I know that if $A$ is an orthogonal matrix, then $AA^T = I$.
However, is it possible to have a non orthogonal square matrix but $AA^T = I$ as well?
A square matrix of size $n$ is orthogonal if the row spaces and column spaces form an orthogonal basis of ${\bf R} ^n$
On
Hint: $$ AA^T=\begin{bmatrix}a&b\\c&d\end{bmatrix}\begin{bmatrix}a&c\\b&d\end{bmatrix}= \begin{bmatrix}a^2+b^2&ac+bd\\ac+bd&c^2+d^2\end{bmatrix}\\ =\begin{bmatrix}v_1\cdot v_1 &v_1\cdot v_2\\v_1\cdot v_2&v_2\cdot v_2\end{bmatrix} $$ where $$ A=\begin{bmatrix}-&v_1&-\\ -&v_2&-\end{bmatrix}=\begin{bmatrix}a&b\\c&d\end{bmatrix} $$
On
First of all, let's get the definitions straight:
A basis $b_1, \dots, b_n$ of an innerproduct space is called orthogonal if each pair $b_i, b_j$ with $i \neq j$ is orthogonal, i.e., if $\langle b_i, b_j \rangle = 0$.
A basis $b_1, \dots, b_n$ of an innerproduct space is called orthonormal if it is orthogonal and every $b_i$ is a unit vector, i.e., if $\langle b_i, b_j \rangle = \delta_{ij}$.
A square matrix $(A_{ij})_{1 \leq i,j \leq n}$ over an innerproduct space is called orthogonal if its columns and rows both form orthonormal bases.
Now, if you work out what it means for the columns of $A$ to be orthogonal, then that comes out as $A^T A = I_n$. And, the rows of $A$ are orthogonal if and only if $A A^T = I_n$. Both are equivalent to $A$ is invertible and $A^{-1} = A^T$.
So, if a square matrix satisfies $A A^T = I_n$ (i.e., its rows form an orthonormal basis), then $A^{-1} = A^T$. Therefore, also $A^T A = I_n$ (i.e., its columns form an orthonormal basis) and hence $A$ is an orthogonal matrix.
(Of course, the argument is now hidden in the fact that a left-inverse of a square matrix is automatically a right-inverse and vica-versa. For that, see for instance If $AB = I$ then $BA = I$)
On
The $(i,j)$th element of the product $AA^T$ is just the dot product of the $i$th and $j$th rows of $A$. Thus, the condition $A^TA=I$ means that $A_iA_j=\delta_{ij}$, that is, that the (square of the) norm of each row is $1$ and that the dot product of different rows is $0$, i.e., they are orthogonal.
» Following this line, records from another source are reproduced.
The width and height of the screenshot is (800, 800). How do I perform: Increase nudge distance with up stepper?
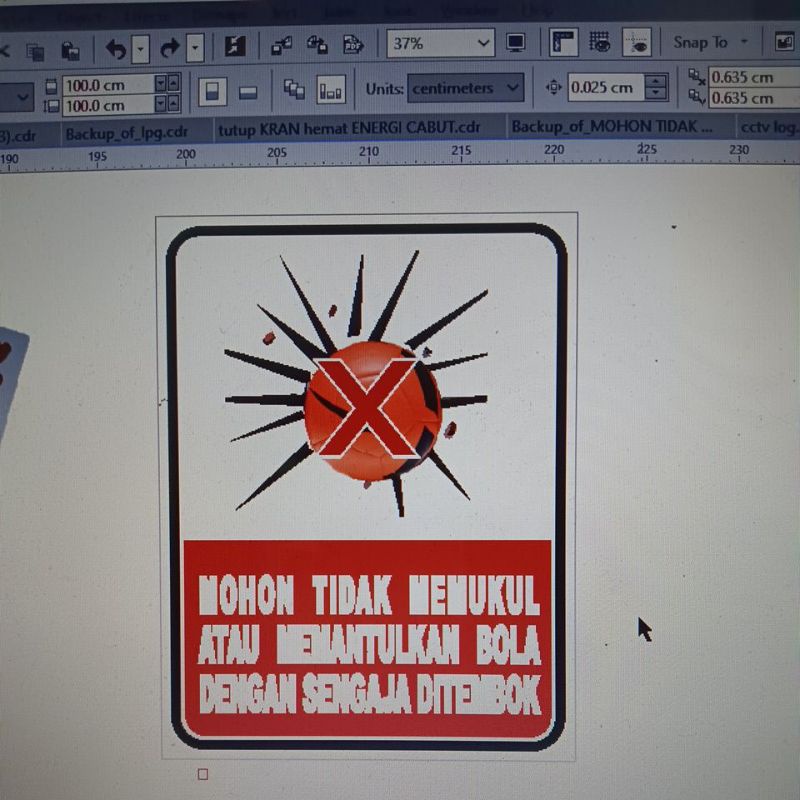(656, 81)
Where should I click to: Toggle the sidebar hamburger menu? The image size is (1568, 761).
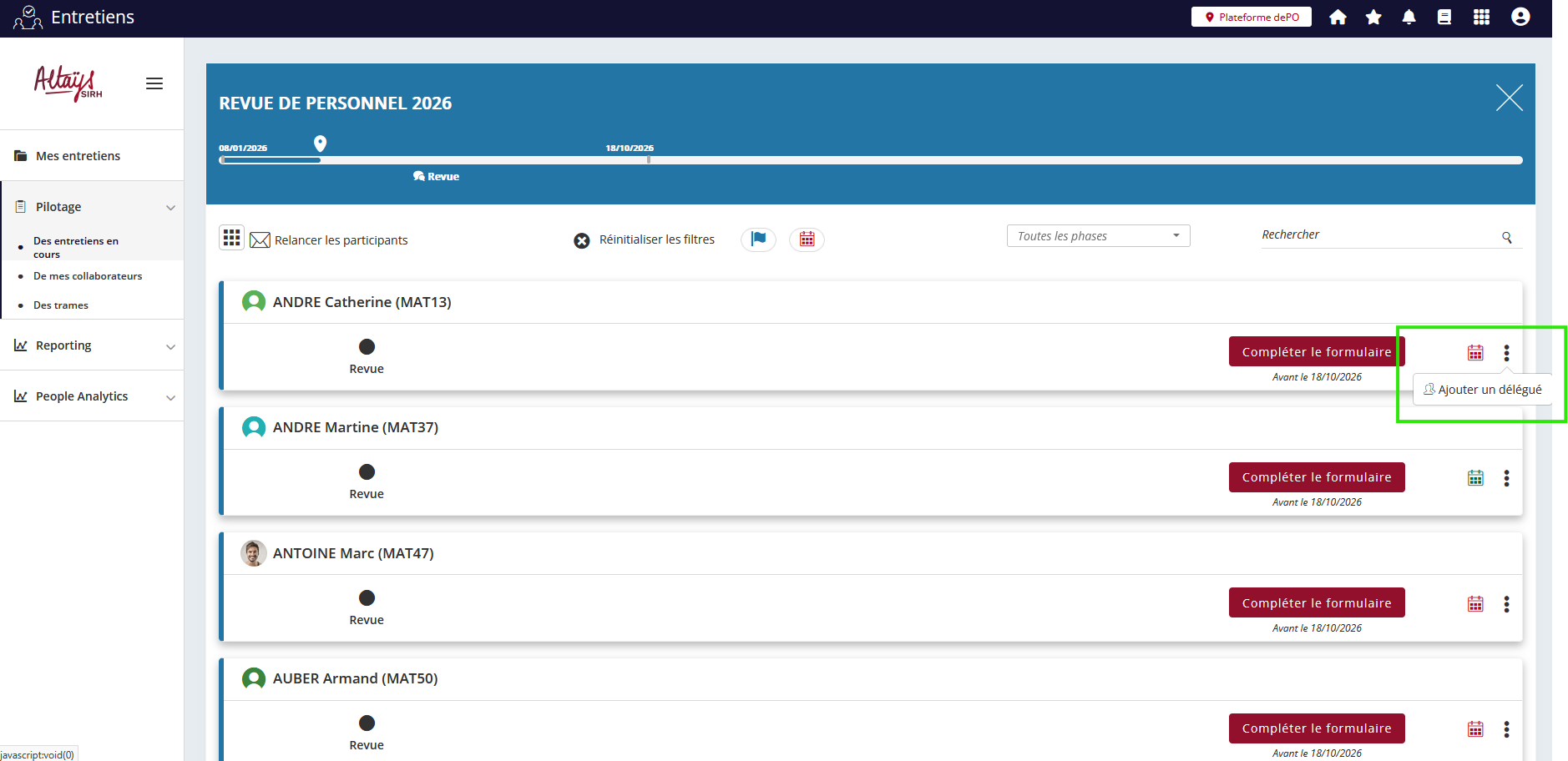pos(154,83)
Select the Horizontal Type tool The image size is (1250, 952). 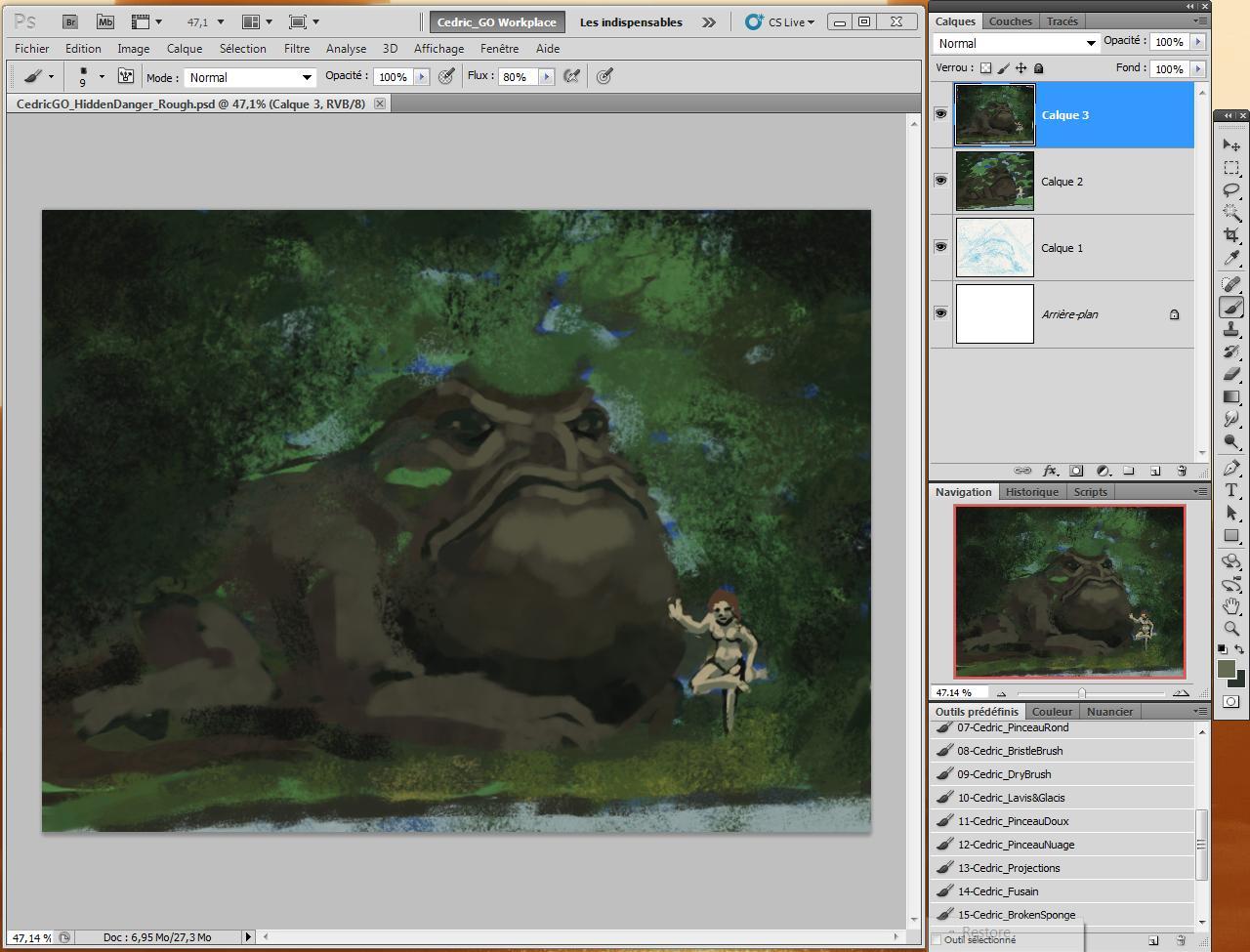tap(1231, 491)
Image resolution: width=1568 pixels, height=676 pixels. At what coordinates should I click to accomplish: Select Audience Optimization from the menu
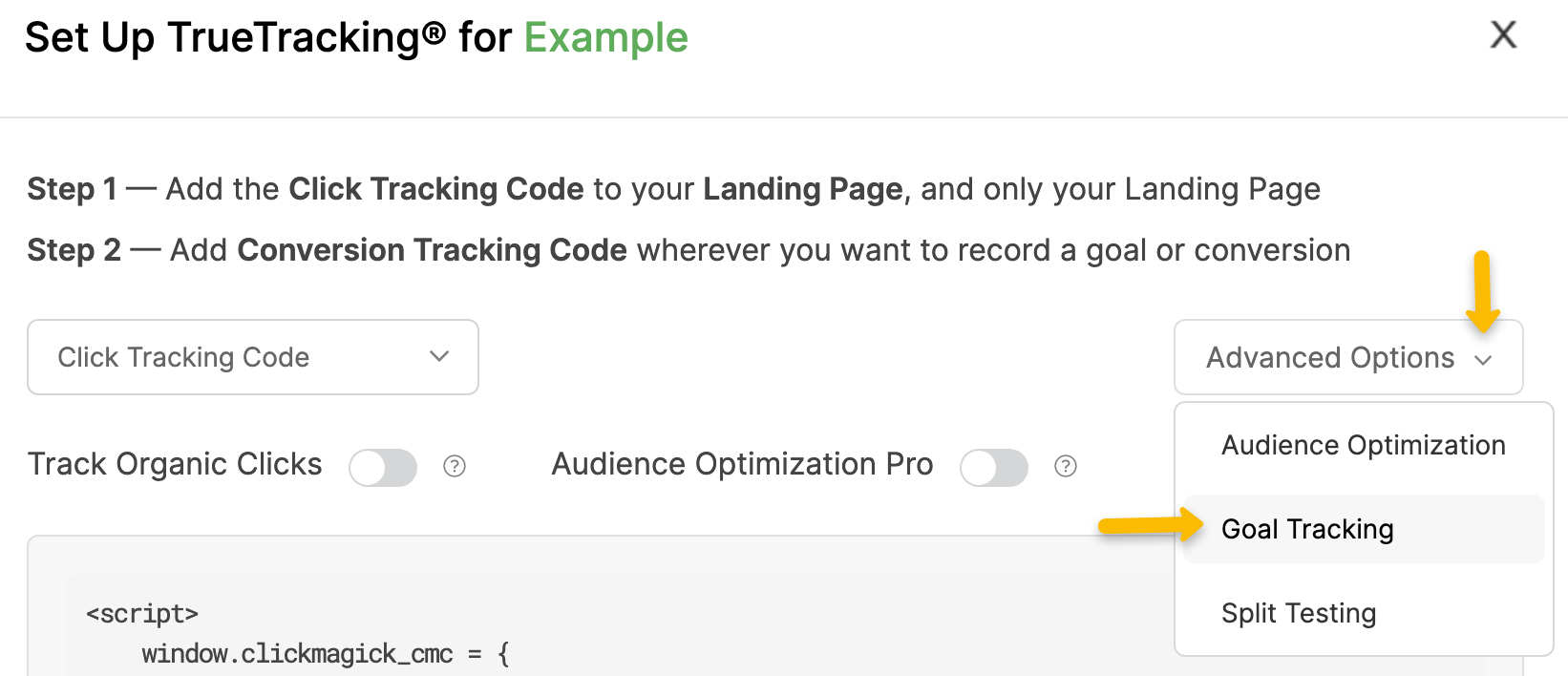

No, the rows (or columns) of $A$ are normalised and orthogonal if and only if $AA^T=I$.
Let the rows of $A$ be $v_i$. Then $a_{ij} = (v_i)_j$, the $j$th component of $v_i$ so $$ (AA^T)_{ij} = \sum_{k=1}^n a_{ik} a_{jk} = \sum_{k=1}^n (v_{i})_k (v_j)_k = v_i \cdot v_j, $$ which is $(I)_{ij}=\delta_{ij}$ if and only if the rows of $A$ are normalised and are (pairwise) orthogonal.
The left- and right-inverses of a matrix coincide, so $A^TA=I$ as well, and one can use the same argument to show that the columns of $A$ are orthogonal and normalised.